Meet Our Researchers

Daniel Neafsey

Associate Director of the Genomic Center for Infectious Diseases at the Broad Institute of MIT and Harvard

Daniel Neafsey is the associate director of the Broad’s Genomic Center for Infectious Diseases. Dan is an expert in mosquitoes and their role in transmitting some of the world’s deadliest diseases, such as malaria and dengue. By unraveling mosquito biology, Dan hopes to learn which drugs, insecticides, and vaccines are likely to work—and why.

Project Description

BroadIgnite funds will help Dan tackle another mosquito-borne threat: Zika. He’s developing a new way to track mosquitoes in the wild by introducing short, synthetic genetic markers—DNA ‘barcodes’—into larval and adult mosquitoes. By releasing and then recapturing these barcoded bugs, Dan will learn a wealth of information, including mosquito lifespan, population size, and which pest-control measures actually work.

Listen to the BroadIgnite Podcast with Dan Neafsey

The Question

The transmission of mosquito-borne diseases such as malaria, dengue, and Zika depends on complex biological and ecological interactions between mosquitoes and humans.
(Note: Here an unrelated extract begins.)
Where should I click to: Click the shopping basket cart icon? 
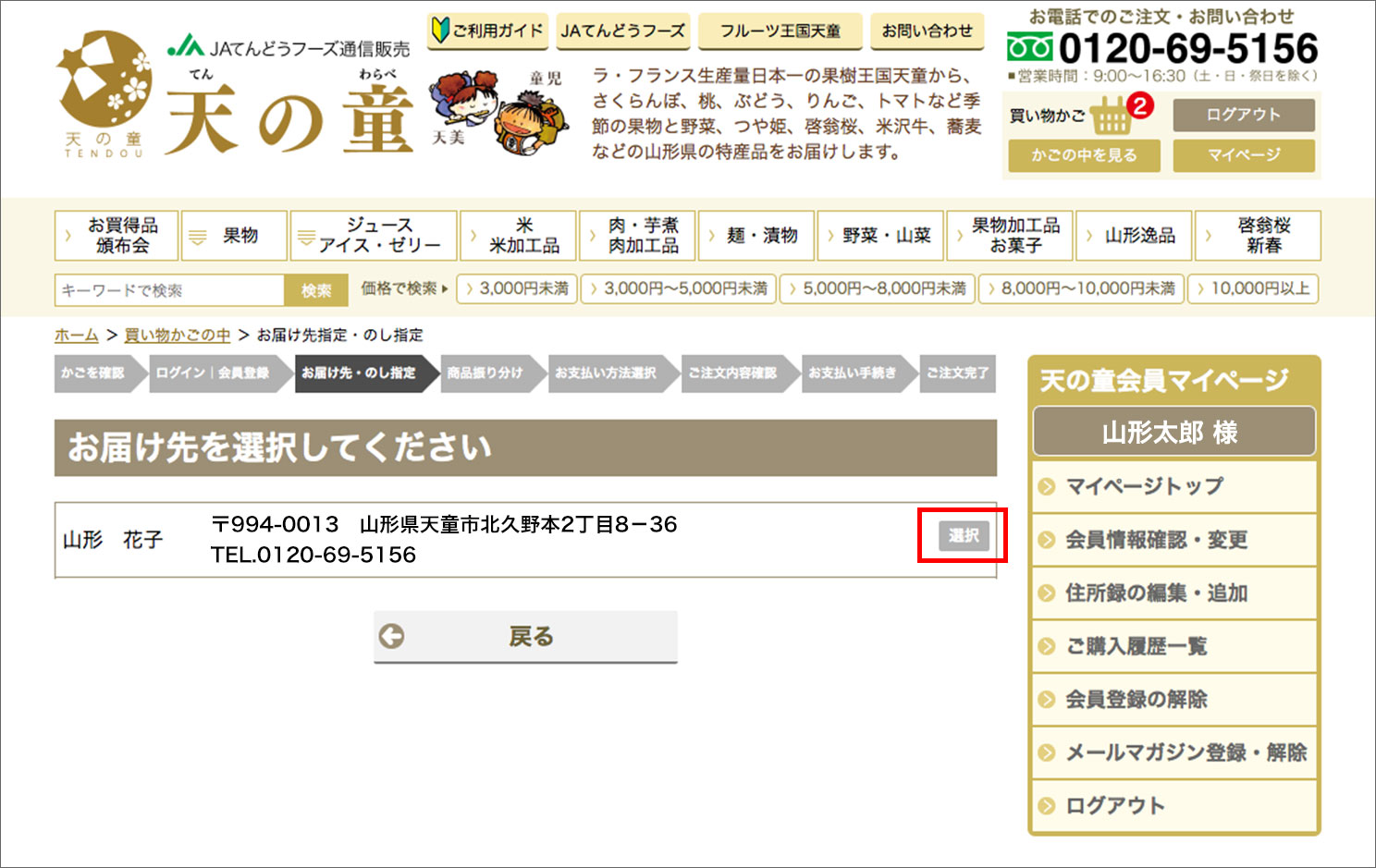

By tracking and understanding these interactions, we can learn more about how to interrupt them—and eliminate disease. When biologists track large animals, they use radio collars or metal tags. So our team wondered: what would be the best way to track mosquitoes, given that they are too small for conventional tracking approaches?

The Approach

BroadIgnite funds will support our team’s research into a new technique to track mosquitoes using incredibly tiny, invisible, and harmless DNA ‘barcode’ tags stuck to their bodies. Our idea is that by first releasing barcoded bugs—and, later, recapturing them and sequencing their DNA tags—we will be able to better understand how far mosquitoes can fly and carry human diseases, how large their populations are, and how mosquito-control programs impact their populations.